:: SOURCE DOCUMENT ::
****************

Re: [Linux-cluster] Cluster of XEN guests unstable when rebooting a node under CS5.1

On Wed, 2007-12-12 at 19:23 +0100, Paolo Marini wrote:
> I reiterate the request for help hoping someone has undergone (and 
> hopefully solved) the same issues.
> I am building up a cluster of XEN Guests with root file system residing 
> on a file on an GFS filesystem (iscsi actually).
> Each cluster node mounts an GFS file system residing on an iscsi device.
> For performance reasons, both the iscsi device and the physical nodes 
> (part also of a cluster) use two gigabit ethernet with bonding and LACP. 
> For the physical machines, I had to insert a sleep 30 on the 
> /etc/init.d/iscsi script before the iscsi login, in order to wait for 
> the bond interface to come up, otherwise the iscsi devices are not seen 
> and no gfs mount is possible.
> Then, going to the cluster of XEN Guests, they work fine, I am able to 
> migrate each one to a different physical node without problems on the guest.

****************

[Rows for finding displayed items]
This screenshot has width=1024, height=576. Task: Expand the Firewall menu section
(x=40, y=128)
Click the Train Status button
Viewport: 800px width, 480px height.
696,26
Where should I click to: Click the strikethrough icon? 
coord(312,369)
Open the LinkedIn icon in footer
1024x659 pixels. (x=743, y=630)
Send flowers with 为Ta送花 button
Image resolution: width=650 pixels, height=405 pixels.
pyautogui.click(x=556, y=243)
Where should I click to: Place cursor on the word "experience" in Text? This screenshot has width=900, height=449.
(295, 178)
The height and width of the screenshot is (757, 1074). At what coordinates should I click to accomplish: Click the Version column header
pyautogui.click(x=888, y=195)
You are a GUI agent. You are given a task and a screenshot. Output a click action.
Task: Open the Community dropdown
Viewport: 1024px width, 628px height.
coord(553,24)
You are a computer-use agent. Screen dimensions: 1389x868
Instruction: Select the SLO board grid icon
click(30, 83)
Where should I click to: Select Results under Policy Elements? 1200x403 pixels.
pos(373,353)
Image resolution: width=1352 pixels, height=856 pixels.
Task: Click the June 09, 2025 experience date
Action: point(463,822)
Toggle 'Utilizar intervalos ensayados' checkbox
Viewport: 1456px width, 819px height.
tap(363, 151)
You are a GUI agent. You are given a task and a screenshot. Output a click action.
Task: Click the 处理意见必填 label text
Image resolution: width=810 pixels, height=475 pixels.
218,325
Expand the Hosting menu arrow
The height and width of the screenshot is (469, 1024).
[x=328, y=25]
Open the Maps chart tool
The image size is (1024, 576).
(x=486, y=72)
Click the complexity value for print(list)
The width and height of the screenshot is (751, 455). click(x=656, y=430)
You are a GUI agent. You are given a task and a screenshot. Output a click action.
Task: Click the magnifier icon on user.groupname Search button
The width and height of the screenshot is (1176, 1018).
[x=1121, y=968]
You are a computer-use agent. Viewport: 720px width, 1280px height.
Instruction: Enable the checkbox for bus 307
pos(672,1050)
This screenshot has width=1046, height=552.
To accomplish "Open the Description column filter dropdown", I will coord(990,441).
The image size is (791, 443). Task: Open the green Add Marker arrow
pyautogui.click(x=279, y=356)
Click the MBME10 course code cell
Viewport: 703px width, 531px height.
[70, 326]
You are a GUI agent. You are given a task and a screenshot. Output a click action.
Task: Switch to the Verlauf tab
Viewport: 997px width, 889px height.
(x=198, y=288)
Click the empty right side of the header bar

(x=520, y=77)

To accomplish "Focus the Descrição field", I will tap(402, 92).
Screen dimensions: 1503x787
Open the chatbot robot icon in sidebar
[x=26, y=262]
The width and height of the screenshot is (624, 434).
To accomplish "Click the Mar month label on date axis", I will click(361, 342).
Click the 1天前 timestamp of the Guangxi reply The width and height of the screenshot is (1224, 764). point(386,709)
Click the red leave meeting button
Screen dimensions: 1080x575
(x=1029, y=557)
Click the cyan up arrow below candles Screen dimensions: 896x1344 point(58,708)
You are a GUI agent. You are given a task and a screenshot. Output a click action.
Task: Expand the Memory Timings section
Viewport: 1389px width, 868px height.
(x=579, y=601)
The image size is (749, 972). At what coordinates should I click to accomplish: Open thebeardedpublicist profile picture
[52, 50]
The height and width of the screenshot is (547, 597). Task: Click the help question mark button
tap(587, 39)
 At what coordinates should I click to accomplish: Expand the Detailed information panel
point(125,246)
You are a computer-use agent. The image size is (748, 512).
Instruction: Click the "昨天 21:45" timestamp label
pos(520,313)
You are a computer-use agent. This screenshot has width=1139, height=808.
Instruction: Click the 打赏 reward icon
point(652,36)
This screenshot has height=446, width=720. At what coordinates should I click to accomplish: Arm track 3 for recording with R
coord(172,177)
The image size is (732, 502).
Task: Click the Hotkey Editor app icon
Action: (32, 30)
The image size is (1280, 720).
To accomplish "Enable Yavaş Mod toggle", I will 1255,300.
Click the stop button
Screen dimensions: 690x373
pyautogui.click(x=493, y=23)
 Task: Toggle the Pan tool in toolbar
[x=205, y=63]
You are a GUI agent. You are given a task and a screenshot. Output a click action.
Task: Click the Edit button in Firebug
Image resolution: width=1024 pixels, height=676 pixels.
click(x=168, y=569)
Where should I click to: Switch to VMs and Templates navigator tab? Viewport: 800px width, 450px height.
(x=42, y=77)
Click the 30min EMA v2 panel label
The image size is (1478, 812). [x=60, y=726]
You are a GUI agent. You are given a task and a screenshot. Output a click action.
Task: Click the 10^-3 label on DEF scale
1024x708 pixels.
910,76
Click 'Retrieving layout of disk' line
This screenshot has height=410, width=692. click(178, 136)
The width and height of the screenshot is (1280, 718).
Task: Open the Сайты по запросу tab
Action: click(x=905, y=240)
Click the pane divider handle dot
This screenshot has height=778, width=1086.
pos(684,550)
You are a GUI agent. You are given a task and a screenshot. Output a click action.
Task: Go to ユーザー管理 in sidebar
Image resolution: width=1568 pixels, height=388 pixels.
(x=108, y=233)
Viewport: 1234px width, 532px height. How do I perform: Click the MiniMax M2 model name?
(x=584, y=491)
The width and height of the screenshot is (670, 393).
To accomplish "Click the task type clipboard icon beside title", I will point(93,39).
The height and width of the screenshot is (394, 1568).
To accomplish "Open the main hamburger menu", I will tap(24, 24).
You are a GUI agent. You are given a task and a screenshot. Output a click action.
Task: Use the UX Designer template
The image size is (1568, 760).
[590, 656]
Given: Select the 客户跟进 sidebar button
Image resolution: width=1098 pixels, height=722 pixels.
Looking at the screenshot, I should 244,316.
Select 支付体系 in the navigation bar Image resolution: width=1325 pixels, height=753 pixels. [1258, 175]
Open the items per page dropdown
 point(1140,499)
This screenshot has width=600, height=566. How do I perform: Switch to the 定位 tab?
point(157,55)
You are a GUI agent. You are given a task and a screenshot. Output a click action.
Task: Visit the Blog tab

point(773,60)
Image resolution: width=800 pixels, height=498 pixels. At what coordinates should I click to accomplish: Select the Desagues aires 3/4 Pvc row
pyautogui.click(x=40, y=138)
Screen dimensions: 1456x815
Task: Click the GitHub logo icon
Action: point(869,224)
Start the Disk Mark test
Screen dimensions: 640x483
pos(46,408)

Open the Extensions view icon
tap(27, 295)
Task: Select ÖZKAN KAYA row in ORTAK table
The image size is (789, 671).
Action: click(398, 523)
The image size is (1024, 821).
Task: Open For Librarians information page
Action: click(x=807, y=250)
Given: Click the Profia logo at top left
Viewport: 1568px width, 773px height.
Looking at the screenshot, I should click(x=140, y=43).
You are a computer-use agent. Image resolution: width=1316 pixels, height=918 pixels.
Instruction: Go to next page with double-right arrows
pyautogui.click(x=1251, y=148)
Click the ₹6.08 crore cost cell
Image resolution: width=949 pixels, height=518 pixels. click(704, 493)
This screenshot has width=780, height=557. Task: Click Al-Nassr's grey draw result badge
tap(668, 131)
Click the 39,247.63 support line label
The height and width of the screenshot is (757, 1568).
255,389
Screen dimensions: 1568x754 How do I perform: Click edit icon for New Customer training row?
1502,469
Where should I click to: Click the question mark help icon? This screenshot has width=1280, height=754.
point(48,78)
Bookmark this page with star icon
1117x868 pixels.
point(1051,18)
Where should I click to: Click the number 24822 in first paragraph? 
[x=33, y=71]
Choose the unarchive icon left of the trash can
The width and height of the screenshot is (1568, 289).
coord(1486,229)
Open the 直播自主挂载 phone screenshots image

****************

Copy out the whole forum post above about the unstable cluster of XEN guests, word for word.

:: TASK RESPONSE ::
Re: [Linux-cluster] Cluster of XEN guests unstable when rebooting a node under CS5.1

On Wed, 2007-12-12 at 19:23 +0100, Paolo Marini wrote:
> I reiterate the request for help hoping someone has undergone (and 
> hopefully solved) the same issues.
> I am building up a cluster of XEN Guests with root file system residing 
> on a file on an GFS filesystem (iscsi actually).
> Each cluster node mounts an GFS file system residing on an iscsi device.
> For performance reasons, both the iscsi device and the physical nodes 
> (part also of a cluster) use two gigabit ethernet with bonding and LACP. 
> For the physical machines, I had to insert a sleep 30 on the 
> /etc/init.d/iscsi script before the iscsi login, in order to wait for 
> the bond interface to come up, otherwise the iscsi devices are not seen 
> and no gfs mount is possible.
> Then, going to the cluster of XEN Guests, they work fine, I am able to 
> migrate each one to a different physical node without problems on the guest.